##### Supplied records #####

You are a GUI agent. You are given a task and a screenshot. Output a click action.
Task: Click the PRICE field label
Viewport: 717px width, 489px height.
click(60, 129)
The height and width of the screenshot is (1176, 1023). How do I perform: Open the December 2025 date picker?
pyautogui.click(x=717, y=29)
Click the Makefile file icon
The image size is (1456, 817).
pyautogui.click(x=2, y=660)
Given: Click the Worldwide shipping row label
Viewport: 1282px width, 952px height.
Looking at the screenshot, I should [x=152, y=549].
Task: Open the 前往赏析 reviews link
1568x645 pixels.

#####

_Objective_
Repeat these records line for line, with no changes.

_Output of the task_
You are a GUI agent. You are given a task and a screenshot. Output a click action.
Task: Click the PRICE field label
Viewport: 717px width, 489px height.
click(60, 129)
The height and width of the screenshot is (1176, 1023). How do I perform: Open the December 2025 date picker?
pyautogui.click(x=717, y=29)
Click the Makefile file icon
The image size is (1456, 817).
pyautogui.click(x=2, y=660)
Given: Click the Worldwide shipping row label
Viewport: 1282px width, 952px height.
Looking at the screenshot, I should [x=152, y=549].
Task: Open the 前往赏析 reviews link
1568x645 pixels.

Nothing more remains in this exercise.